Supportare queste popolazioni per proteggere le foreste è particolarmente cruciale ora con gli scienziati che avvertono che l'Amazzonia si sta avvicinando a un punto di svolta in cui la foresta pluviale si sta trasformando in savana, rischiando il rilascio di miliardi di tonnellate di carbonio nell'atmosfera.
"Quasi la metà delle foreste intatte nel bacino amazzonico si trova in territori indigeni e l'evidenza del loro ruolo vitale nella protezione delle foreste è cristallina", sostiene Myrna Cunningham, presidente di Filac, indigena del Nicaragua. "L'area di foresta intatta è diminuita solo del 5% tra il 2000 e il 2016 nelle aree indigene della regione, ma nelle aree non indigene è diminuita dell'11%. Questo è il motivo per cui le popolazioni indigene dovrebbero essere prese in considerazione in tutte le iniziative globali relative al cambiamento climatico, alla biodiversità e alla silvicoltura."
Pur sotto l'assedio del Covid-19 e un aumento spaventoso delle invasioni da parte dei coloni che distruggono le foreste, gli indigeni possono fermare il continuo attentato alla biodiversità. Occorre fare in modo che una cospicua parte dei fondi per il clima vadano direttamente alle popolazioni indigene e non ai governi vulnerabili alla corruzione.
Secondo il rapporto, la migliore protezione delle foreste è stata fornita da persone con titoli legali collettivi sulle loro terre. Uno studio di 12 anni nell'Amazzonia boliviana, brasiliana e colombiana ha rilevato che i tassi di deforestazione in tali territori sono solo dalla metà a un terzo di quelli in altre foreste simili. Anche se i territori indigeni coprono il 28% del bacino amazzonico, hanno generato solo il 2,6% delle emissioni di carbonio della regione, afferma il rapporto.
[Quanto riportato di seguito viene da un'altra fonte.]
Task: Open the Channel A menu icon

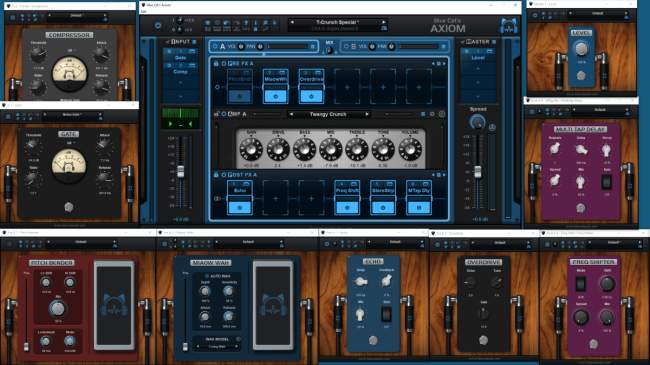Action: tap(313, 46)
Le popolazioni indigene occupano 400 milioni di ettari di terra nella regione, ma in un terzo di quest'area non esiste alcun riconoscimento legale dei loro diritti di proprietà. Rafforzare legalmente la titolarità di queste popolazioni costerebbe circa 45 dollari per ettaro. Un'inezia.
Il rapporto afferma che costerebbe molte volte di più prevenire le emissioni di carbonio (derivanti dalla combustione di combustibili fossili) utilizzando la tecnologia di cattura e stoccaggio del carbonio (vedi Bioenergia con Cattura e Stoccaggio di Carbonio) nelle centrali elettriche. La concessione dei diritti sulla terra alle popolazioni indigene è aumentata nel corso degli ultimi 20 anni, ma negli ultimi anni ha subito un rallentamento.
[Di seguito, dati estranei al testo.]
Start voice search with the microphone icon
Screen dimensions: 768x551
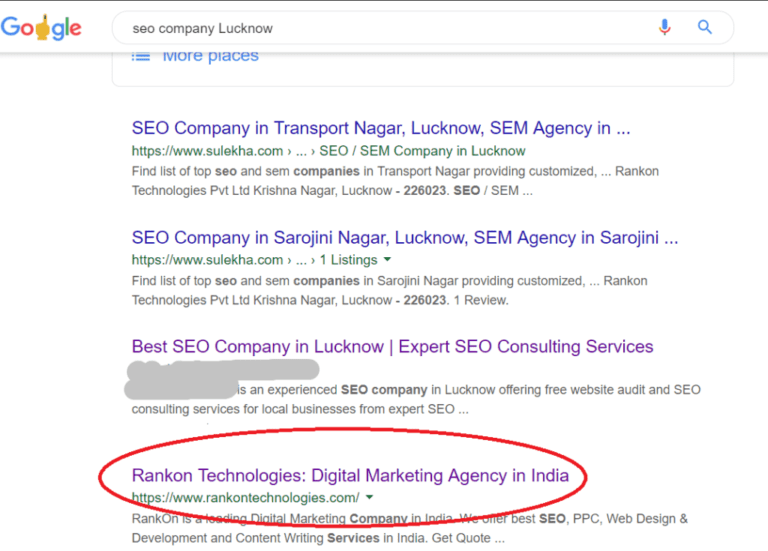tap(665, 28)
Il pagamento delle comunità indigene e tribali per i servizi ambientali dei loro territori ha ridotto la deforestazione in paesi come Ecuador, Messico e Perù. Questi programmi potrebbero attirare centinaia di milioni di dollari all'anno da fonti internazionali.
La necessità di protezione è urgente, afferma il rapporto, visto che la deforestazione annuale nei territori indigeni del Brasile è aumentata da 10.000 ettari nel 2017 a 43.000 ettari nel 2019. A gennaio, i leader indigeni hanno esortato il tribunale penale internazionale a indagare sul presidente del Brasile, Jair Bolsonaro, per il suo smantellamento delle politiche ambientali e le violazioni dei diritti degli indigeni.
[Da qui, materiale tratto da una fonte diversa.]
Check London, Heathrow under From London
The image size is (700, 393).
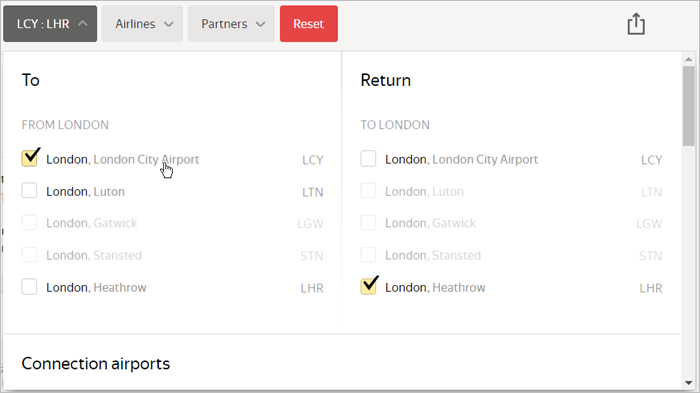29,287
Anche altrove l'area delle grandi foreste intatte nei territori indigeni è diminuita tra il 2000 e il 2016: il 59% è stato perso in Paraguay, il 42% in Nicaragua, il 30% in Honduras e il 20% in Bolivia. Le concessioni minerarie e petrolifere ora coprono quasi un quarto della terra nei territori indigeni e tribali del bacino amazzonico, afferma il rapporto.